I pettoranesi, esperti carbonai e taglialegna, svilupparono reti commerciali di vasta portata che li portarono a lavorare per lunghi periodi fuori regione. La crisi del settore boschivo negli anni Cinquanta determinò tuttavia una frattura profonda: la popolazione iniziò a diminuire drasticamente a causa di due grandi ondate migratorie, dirette prima verso le Americhe (Argentina, Brasile, Stati Uniti) e successivamente verso Canada, Venezuela, Australia ed Europa. Oggi l'economia si è riconvertita verso il turismo culturale e naturalistico, pur mantenendo produzioni agricole d’eccellenza come olio e ortaggi.

Andamento demografico

Inizi XX sec: 5.200 abitanti

Anni 50: 4.250 abitanti

Anni 80: 1.300 abitanti

Oggi: 1.300 abitanti

Il sistema festivo: continuità e mutamenti

Le tradizioni di Pettorano mostrano una forte persistenza di elementi arcaici: il culto del fuoco, il rapporto con i defunti, il travestimento, la satira pubblica e la dimensione comunitaria del rito.
Capodanno: L’anno si apre con la suggestiva Serenata di Capodanno, un rito propiziatorio di canti e musiche che un tempo fungeva da questua solidale per le donne del paese.
Sagra della Polenta (primi di gennaio): Istituita negli anni Cinquanta, è oggi l'evento gastronomico più noto, nato per celebrare l'alimento simbolo dei lavoratori del bosco.
Sant’Antonio Abate (17 gennaio): Il fuoco diventa protagonista con i falò di quartiere e la tradizionale benedizione degli animali.
Carnevale: Il borgo si anima con il Testamento, un momento di satira pungente in cui la parola diventa strumento di libertà e denuncia sociale.
Pasquetta e Luglio: La rinascita della natura è celebrata il Lunedì dell’Angelo in onore di Santa Margherita, festeggiata solennemente anche il 12 e 13 luglio insieme a San Benigno.
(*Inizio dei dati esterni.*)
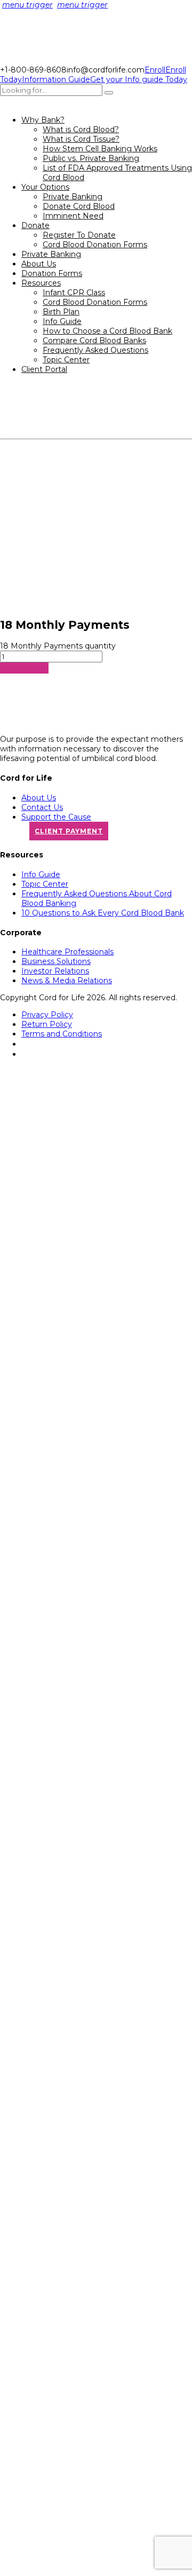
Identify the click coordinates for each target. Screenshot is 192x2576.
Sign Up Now (24, 668)
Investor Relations (55, 971)
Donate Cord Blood (79, 206)
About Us (38, 264)
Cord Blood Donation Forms (95, 244)
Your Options (45, 187)
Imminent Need (73, 216)
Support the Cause (56, 817)
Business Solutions (56, 961)
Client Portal (44, 369)
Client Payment (69, 831)
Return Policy (46, 1024)
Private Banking (72, 196)
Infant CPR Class (74, 292)
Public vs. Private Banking (91, 158)
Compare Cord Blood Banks (94, 340)
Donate (35, 225)
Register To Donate (79, 235)
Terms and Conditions (61, 1034)
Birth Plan (61, 312)
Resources (41, 283)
Riti scomparsi e memoria popolare

L'anno della tradizione iniziava a novembre con il "Capotempo" (capetiémpe).
1-2 novembre: Si usava lasciare la tavola apparecchiata per permettere ai defunti, di passaggio nella notte, di rifocillarsi.
San Martino (11 novembre): Ogni quartiere preparava un pupazzo di paglia con una testa di zucca intagliata e illuminata, ornata con corna di capro, poi bruciato dopo una processione.
San Sebastiano (20 gennaio): La sera della vigilia, la statua del Santo veniva traslata per unirsi a quella di Sant'Antonio. Seguiva la benedizione dei fuochi e la distribuzione rituale di carboni e ceneri.
Lunedì dell’Angelo: I giovani si recavano alle sorgenti del fiume per cogliere ramoscelli di bosso, annunciando così l’arrivo della primavera.
Luglio: I giovani di Pettorano e Sulmona usavano immergersi nelle acque del Gizio presso la "Cascata dell’acqua" (Forma Grande), attribuendo all'abluzione poteri rigenerativi.
San Rocco (16 agosto): Si svolgeva una riffa per l'acquisto di pietre da lanciare contro un gallo legato a un palo; il volatile spettava a chi sferrava il colpo mortale.
Madonna del Carmine (settembre): Segnava la fine dell’estate e l’inizio della transumanza, culminando con il tradizionale "ballo delle pupazze".

Società e legami territoriali
Per lunghi periodi dell’anno il paese era abitato prevalentemente da donne, poiché gli uomini erano assenti per lavoro. I rapporti con Sulmona erano intensi per via del mercato, mentre scambi costanti avvenivano con i centri dell’Alto Sangro. Un legame speciale univa Pettorano a Scanno, oltre il Genzana: le due comunità condividevano il pellegrinaggio a San Gerardo (Val Comino) e frequenti legami matrimoniali.